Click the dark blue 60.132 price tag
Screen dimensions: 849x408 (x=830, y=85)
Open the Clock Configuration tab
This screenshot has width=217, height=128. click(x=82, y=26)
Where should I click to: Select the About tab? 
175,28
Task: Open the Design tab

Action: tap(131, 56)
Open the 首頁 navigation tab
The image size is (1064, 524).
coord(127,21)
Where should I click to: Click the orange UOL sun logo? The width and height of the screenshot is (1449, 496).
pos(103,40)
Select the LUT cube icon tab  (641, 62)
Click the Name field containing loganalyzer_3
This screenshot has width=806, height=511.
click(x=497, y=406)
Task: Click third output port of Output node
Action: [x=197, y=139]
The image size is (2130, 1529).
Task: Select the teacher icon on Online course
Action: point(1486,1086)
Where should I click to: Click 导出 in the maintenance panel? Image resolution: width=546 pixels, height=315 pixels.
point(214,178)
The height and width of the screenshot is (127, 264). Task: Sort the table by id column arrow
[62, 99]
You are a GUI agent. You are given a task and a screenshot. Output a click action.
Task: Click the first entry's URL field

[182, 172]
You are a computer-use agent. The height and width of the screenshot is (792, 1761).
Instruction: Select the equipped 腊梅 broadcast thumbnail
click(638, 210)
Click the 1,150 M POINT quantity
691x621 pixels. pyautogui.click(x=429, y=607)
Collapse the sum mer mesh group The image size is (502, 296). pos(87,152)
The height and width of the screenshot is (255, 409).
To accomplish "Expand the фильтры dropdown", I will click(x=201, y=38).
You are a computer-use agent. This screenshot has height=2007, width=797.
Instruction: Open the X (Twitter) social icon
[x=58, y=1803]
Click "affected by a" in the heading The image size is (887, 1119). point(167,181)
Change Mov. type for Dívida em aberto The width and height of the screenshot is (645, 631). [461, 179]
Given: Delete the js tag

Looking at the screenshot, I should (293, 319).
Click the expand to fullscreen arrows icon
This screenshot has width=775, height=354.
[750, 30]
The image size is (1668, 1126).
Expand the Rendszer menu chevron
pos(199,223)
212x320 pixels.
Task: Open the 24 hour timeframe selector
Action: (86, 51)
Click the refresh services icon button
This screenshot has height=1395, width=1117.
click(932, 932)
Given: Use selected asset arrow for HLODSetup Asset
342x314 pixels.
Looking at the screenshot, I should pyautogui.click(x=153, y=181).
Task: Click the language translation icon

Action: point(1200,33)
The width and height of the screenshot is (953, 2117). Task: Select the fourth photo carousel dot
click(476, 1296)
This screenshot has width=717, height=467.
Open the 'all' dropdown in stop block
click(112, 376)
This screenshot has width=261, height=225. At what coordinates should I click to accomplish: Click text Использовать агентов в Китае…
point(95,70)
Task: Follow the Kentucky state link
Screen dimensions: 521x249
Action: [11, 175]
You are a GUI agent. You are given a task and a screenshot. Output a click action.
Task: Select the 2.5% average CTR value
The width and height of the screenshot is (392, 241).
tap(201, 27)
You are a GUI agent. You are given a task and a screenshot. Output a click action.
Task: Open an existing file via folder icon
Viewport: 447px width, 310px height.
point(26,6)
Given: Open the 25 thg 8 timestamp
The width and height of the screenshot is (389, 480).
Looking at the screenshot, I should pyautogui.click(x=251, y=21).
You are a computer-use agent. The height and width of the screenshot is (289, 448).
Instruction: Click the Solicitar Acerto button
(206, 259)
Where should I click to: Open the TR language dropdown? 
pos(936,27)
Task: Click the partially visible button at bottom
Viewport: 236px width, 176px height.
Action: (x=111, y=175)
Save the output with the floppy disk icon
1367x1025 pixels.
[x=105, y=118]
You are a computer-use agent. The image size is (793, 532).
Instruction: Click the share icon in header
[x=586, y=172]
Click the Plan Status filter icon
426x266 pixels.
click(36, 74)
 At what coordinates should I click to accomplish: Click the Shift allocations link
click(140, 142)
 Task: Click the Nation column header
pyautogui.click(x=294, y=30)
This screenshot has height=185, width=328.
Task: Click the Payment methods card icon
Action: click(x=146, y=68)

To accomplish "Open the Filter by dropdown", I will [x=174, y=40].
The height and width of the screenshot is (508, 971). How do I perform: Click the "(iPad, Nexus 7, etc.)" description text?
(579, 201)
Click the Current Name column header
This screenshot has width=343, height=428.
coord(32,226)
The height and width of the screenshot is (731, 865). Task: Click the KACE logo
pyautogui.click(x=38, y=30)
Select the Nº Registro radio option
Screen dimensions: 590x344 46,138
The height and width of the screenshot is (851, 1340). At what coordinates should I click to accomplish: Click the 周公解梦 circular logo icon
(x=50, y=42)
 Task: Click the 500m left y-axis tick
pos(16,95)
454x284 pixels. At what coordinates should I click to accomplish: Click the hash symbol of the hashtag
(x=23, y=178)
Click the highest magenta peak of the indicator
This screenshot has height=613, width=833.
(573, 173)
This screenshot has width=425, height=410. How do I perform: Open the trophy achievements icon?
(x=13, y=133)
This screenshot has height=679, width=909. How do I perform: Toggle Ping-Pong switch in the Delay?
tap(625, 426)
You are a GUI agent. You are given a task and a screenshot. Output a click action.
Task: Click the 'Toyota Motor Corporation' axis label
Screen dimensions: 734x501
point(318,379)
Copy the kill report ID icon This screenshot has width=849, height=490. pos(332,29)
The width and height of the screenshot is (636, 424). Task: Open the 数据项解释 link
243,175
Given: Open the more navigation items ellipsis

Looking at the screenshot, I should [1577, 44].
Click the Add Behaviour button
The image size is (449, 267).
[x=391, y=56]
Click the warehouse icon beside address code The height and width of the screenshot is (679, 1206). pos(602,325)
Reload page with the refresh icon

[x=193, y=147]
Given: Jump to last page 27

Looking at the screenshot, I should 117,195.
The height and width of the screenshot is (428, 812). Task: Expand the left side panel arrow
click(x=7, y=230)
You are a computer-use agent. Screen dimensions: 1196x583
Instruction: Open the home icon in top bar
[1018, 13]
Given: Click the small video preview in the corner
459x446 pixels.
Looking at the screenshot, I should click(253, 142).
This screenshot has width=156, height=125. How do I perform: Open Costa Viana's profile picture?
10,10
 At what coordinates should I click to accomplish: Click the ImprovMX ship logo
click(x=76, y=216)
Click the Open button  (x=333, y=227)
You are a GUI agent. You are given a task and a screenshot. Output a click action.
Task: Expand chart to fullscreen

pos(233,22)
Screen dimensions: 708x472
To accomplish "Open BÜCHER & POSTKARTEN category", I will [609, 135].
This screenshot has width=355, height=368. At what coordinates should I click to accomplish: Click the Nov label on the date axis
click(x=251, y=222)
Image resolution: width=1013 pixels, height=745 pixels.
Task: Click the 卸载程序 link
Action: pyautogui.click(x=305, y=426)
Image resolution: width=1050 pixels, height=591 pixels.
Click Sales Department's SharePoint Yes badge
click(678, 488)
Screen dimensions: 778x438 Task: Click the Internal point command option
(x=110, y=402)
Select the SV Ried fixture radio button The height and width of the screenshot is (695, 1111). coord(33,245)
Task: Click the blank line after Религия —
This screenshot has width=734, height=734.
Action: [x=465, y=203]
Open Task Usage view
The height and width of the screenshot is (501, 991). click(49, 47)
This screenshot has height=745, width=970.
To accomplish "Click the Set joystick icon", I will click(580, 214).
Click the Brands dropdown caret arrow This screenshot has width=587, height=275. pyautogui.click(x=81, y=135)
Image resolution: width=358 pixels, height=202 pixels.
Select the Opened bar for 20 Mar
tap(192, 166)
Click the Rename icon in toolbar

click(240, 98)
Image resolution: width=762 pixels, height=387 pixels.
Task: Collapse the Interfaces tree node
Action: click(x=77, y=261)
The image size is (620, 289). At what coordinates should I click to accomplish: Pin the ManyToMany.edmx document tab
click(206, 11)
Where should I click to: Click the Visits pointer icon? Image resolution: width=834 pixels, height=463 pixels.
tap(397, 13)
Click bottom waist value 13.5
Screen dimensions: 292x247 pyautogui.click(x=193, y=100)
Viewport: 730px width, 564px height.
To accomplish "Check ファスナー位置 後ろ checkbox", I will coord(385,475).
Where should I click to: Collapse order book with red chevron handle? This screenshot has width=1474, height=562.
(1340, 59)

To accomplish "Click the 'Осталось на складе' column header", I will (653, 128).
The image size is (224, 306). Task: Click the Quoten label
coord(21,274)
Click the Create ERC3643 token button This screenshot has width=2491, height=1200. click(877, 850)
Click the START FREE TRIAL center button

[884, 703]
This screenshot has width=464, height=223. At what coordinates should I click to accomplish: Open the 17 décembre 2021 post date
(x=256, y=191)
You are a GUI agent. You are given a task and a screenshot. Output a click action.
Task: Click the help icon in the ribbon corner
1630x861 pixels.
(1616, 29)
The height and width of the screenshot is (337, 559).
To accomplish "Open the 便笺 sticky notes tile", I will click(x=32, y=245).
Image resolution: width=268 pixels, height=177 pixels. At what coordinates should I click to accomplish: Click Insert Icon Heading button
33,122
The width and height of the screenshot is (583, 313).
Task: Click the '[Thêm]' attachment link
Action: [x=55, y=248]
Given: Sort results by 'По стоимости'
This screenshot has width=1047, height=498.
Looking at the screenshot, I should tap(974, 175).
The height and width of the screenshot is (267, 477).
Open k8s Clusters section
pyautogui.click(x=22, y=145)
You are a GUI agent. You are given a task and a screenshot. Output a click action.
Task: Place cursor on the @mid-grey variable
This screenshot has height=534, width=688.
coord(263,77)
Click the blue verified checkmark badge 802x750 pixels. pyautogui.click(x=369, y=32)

- _Exercise brief_:
Copy out each line from the listing that contains the string "will".

- _Problem solution_:
To accomplish "Expand the фильтры dropdown", I will click(x=201, y=38).
To accomplish "Open the Filter by dropdown", I will [x=174, y=40].
To accomplish "Open BÜCHER & POSTKARTEN category", I will [609, 135].
To accomplish "Click the Set joystick icon", I will click(580, 214).
To accomplish "Check ファスナー位置 後ろ checkbox", I will coord(385,475).
To accomplish "Click the 'Осталось на складе' column header", I will (653, 128).
To accomplish "Open the 便笺 sticky notes tile", I will click(x=32, y=245).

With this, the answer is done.